A joint effort announced Monday between Koninklijke Philips Electronics NV and research and development company General Atomics Inc. is aimed at producing chipsets for wireless network equipment that runs more than 40 times as fast as today's IEEE 802.11b networks.

The companies have signed a memorandum of understanding (MoU) that calls for jointly developing chipsets for UWB (ultra-wideband), an emerging short-range, high-bandwidth wireless LAN technology. The companies also plan to support the process of standardizing UWB technology, according to a Philips statement.

Philips envisions the chipsets going into gear that transfers digital content at 480M bps (bits per second) between clusters of entertainment or computing devices in the home. These could include digital video recorders, set-top boxes, TVs and PCs, according to the statement.

UWB encodes data into short pulses that are transmitted on a wide range of radio frequencies. Although UWB pulses would use frequencies that are simultaneously used by several other kinds of networks, including 802.11a, the pulses are designed to be so low-powered that they don't interfere with other communications, according to Gemma Paulo, an analyst at In-Stat/MDR, in Scottsdale, Arizona.

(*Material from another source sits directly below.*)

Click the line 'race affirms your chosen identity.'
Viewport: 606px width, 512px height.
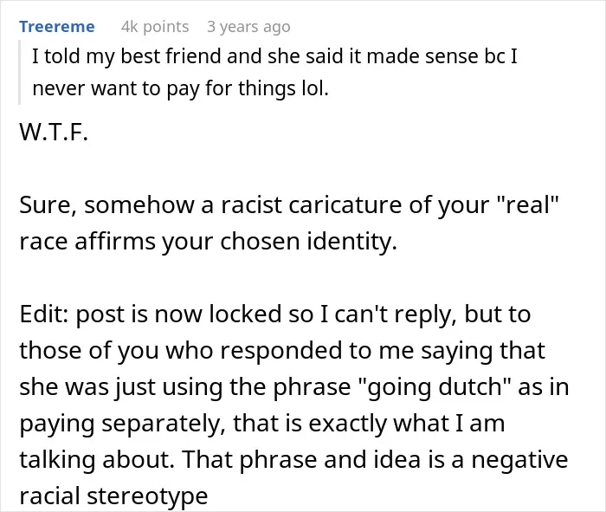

The technology is expected to deliver much higher capacity than do current wireless LANs, though over a shorter distance. For example, Intel Corp. last year demonstrated a UWB network that it said delivered 90M bps to 100M bps and could work over several meters. Philips and most other vendors expect further development to bring the speed up to about 480M bps, Paulo said.

The U.S. Federal Communications Commission (FCC) last February approved the commercial use of UWB with some limitations after a long fight over possible interference with navigation systems and other spectrum users. In addition, a group in the Institute of Electrical and Electronics Engineers Inc. is expected to become an official standards task group this month and develop a standard for UWB, Paulo said. Such a standard probably would not be completed until a year or 18 months from now, although pre-standard products may arrive in time for the holiday shopping season late this year, she added.

At the Consumer Electronics Show in Las Vegas later this week, startup XtremeSpectrum Inc., in Vienna, Virginia, will demonstrate home entertainment products that use its UWB technology, according to a representative of the company.

Cooperation between Amsterdam-based Philips and San Diego-based General Atomic will bring together radio-frequency and semiconductor process technology from Philips and an advanced multiband UWB technology from General Atomic, according to the statement.